= Philip Reid (sportswriter) =

Irish sportswriter

Philip Reid (born 12 November 1961) is a sports journalist who is Golf Correspondent of The Irish Times newspaper.

==Career==
Reid is a journalism graduate of Dublin Institute of Technology, TUD. He began his journalistic career with The Irish Press newspaper group in 1985.

He joined The Irish Times as a staff writer in 1996. Reid was the secretary of the Irish Golf Writers' Association from 2002 to 2022 and since 2023 is Chairman of Association of Golf Writers, the recognised international association for golf writers (AGW) He lives in Dublin.

Reid has covered every Ryder Cup since 1993. His coverage of the 2006 Ryder Cup, a notable victory by Europe over the US, was the basis of his book The Cup, (published by Maverick House) and is also the author of The Irish Majors (published by Gill) which was a best selling sports book.

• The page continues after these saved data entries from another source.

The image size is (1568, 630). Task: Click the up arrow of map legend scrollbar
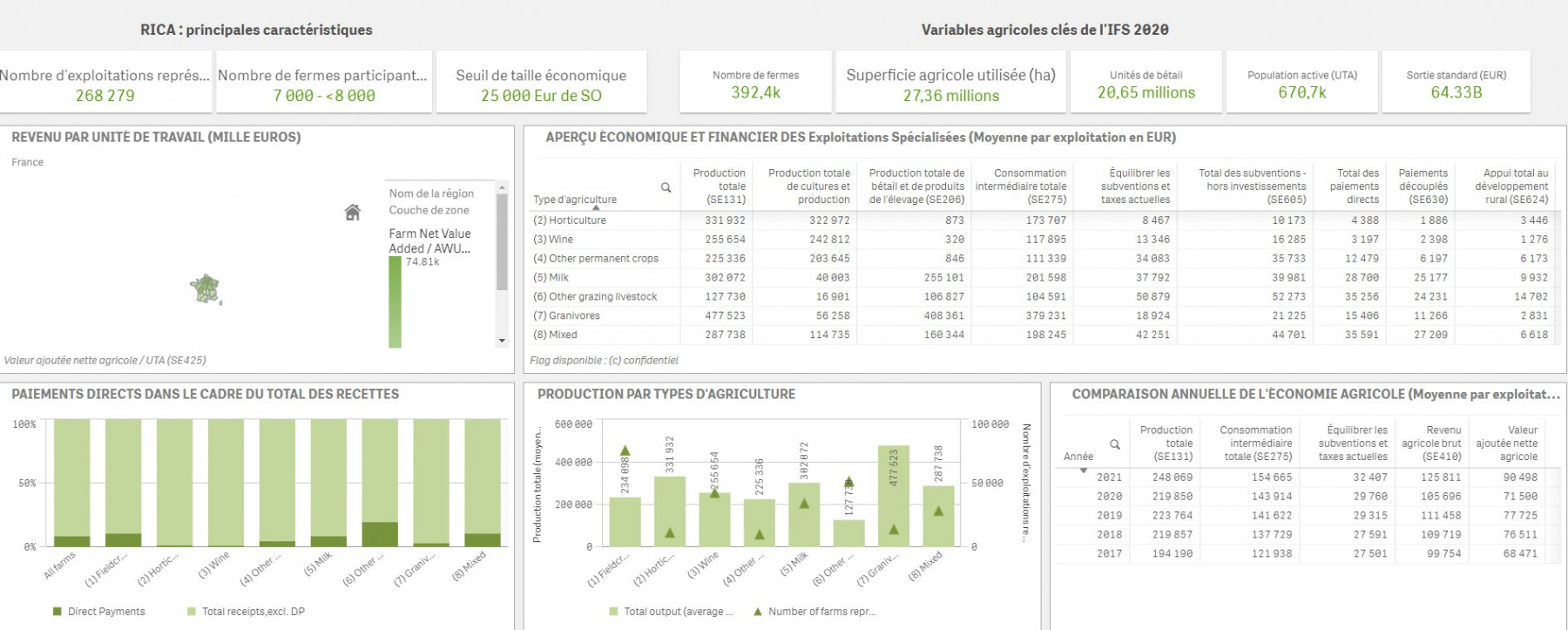pyautogui.click(x=502, y=187)
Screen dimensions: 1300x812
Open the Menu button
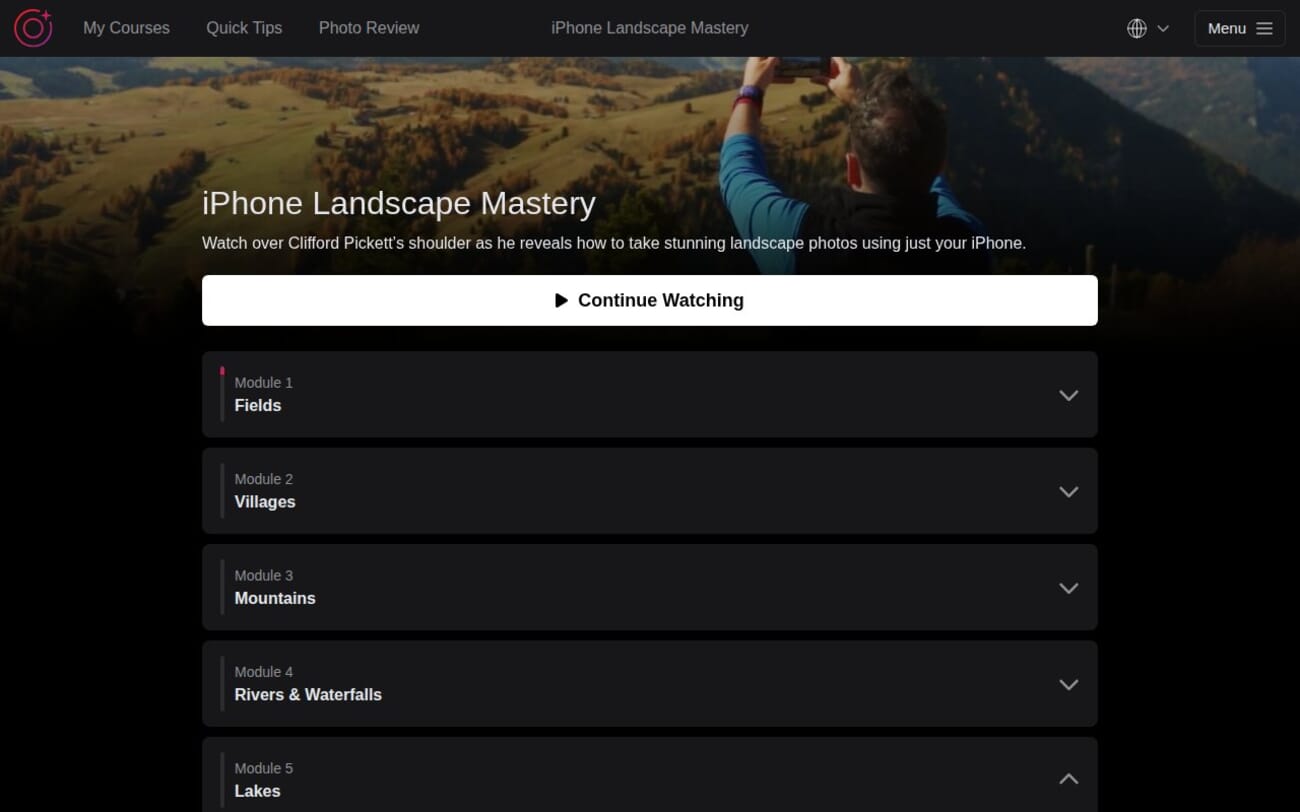pos(1239,28)
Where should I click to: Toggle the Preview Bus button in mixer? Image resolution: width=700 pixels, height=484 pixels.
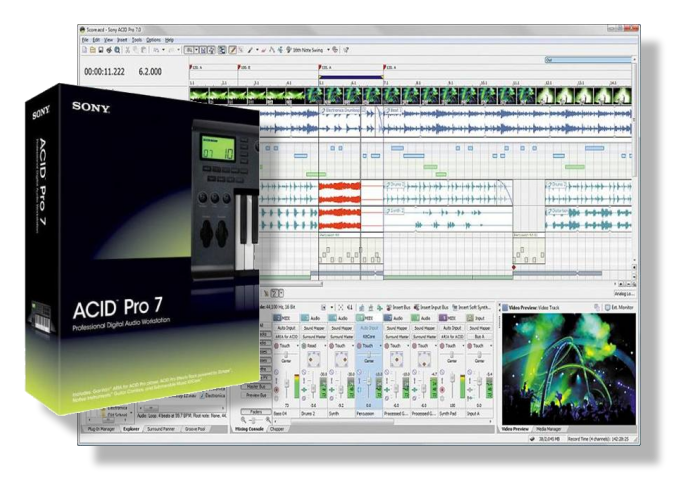click(x=257, y=395)
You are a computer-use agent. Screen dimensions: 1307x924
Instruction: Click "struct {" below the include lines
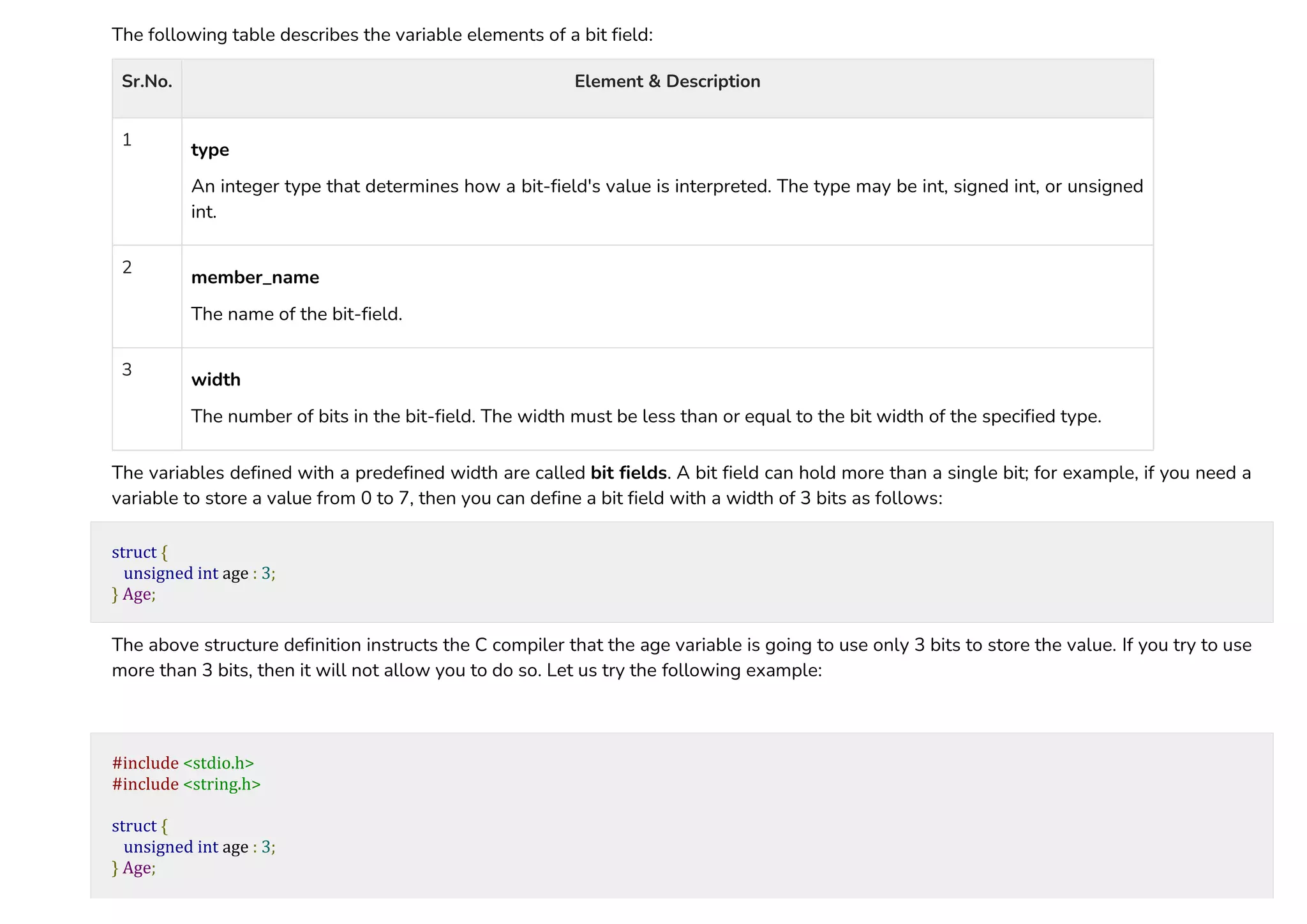[140, 826]
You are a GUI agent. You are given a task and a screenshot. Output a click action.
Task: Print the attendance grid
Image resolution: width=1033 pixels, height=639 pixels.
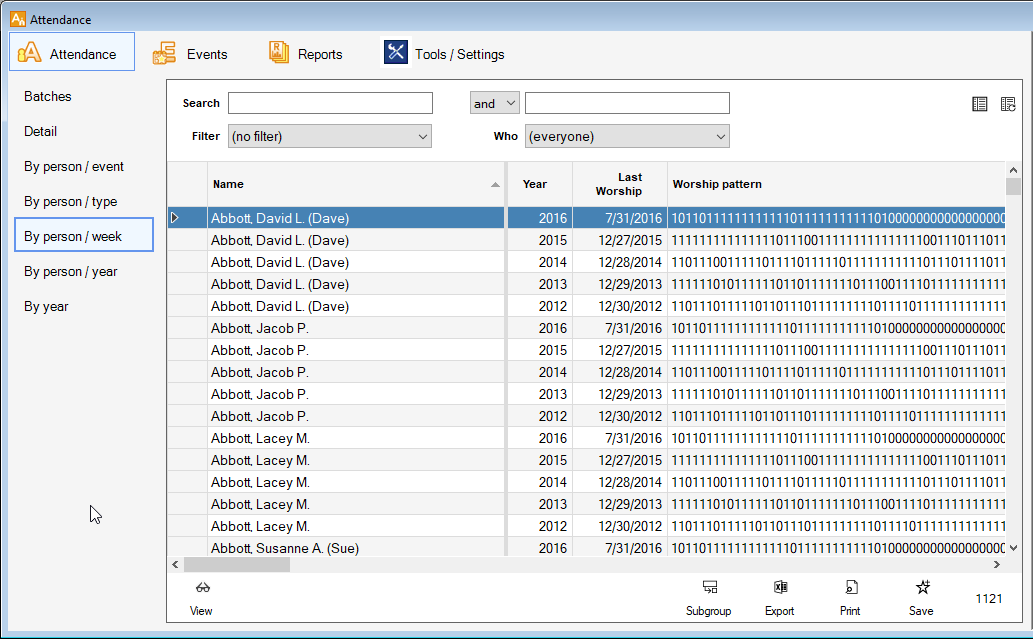coord(850,588)
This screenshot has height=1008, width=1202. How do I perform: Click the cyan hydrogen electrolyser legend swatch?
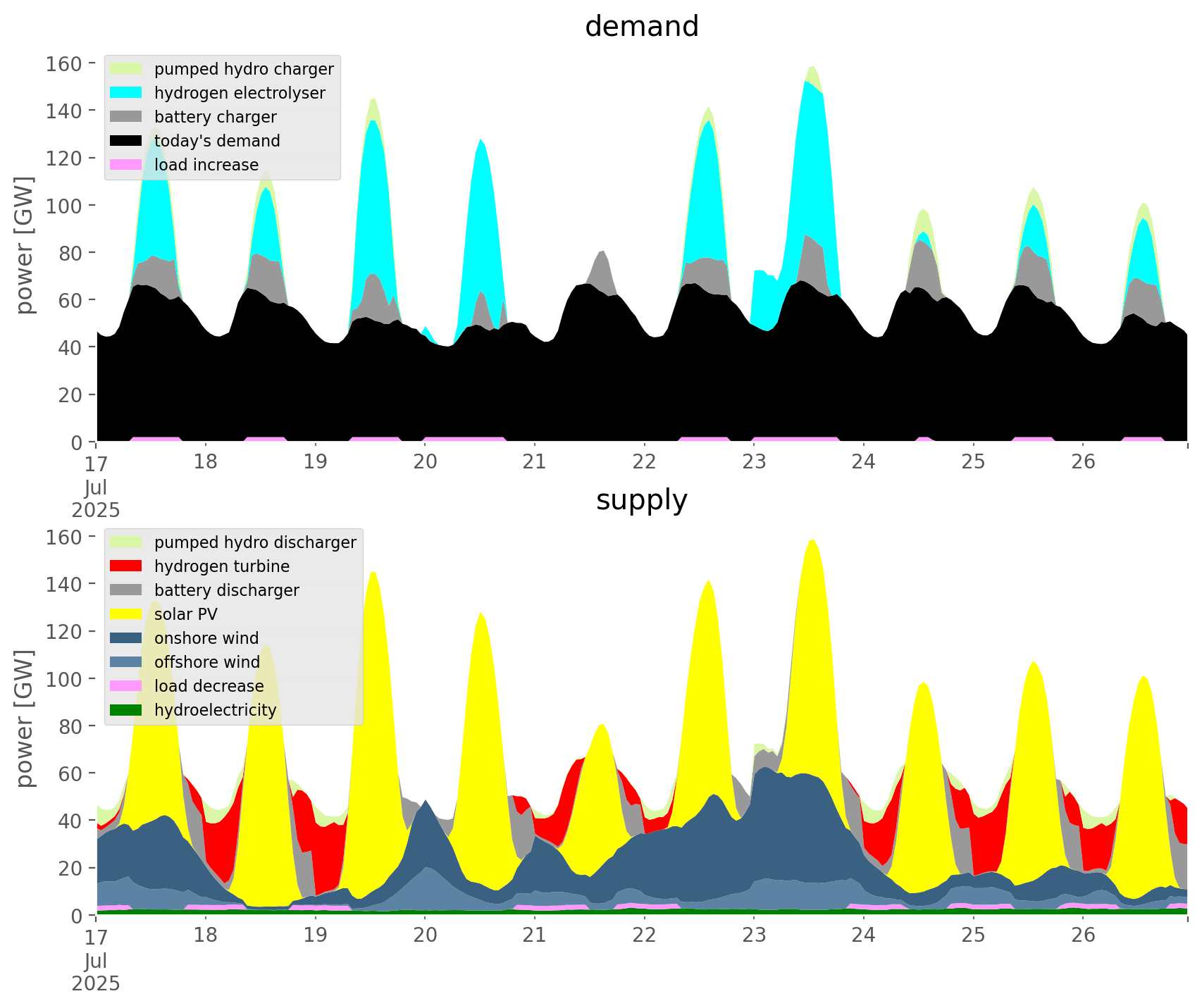[x=126, y=93]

He was one of four international golf journalists invited by the International Herald Tribune to a sports forum assessing US and European chances in the 2008 Ryder Cup.

==Works==
- "Globetrotter Golfers Guide: Ireland: Over 120 Courses and Facilities" (2003)
- "The cup: How the 2006 Ryder Cup was won" (2006)
  - Review: "Ryder Cup Books", Ryder Cup Diary, 2010.
"The Irish Majors" (Gill and Macmillan) was published in October 2012.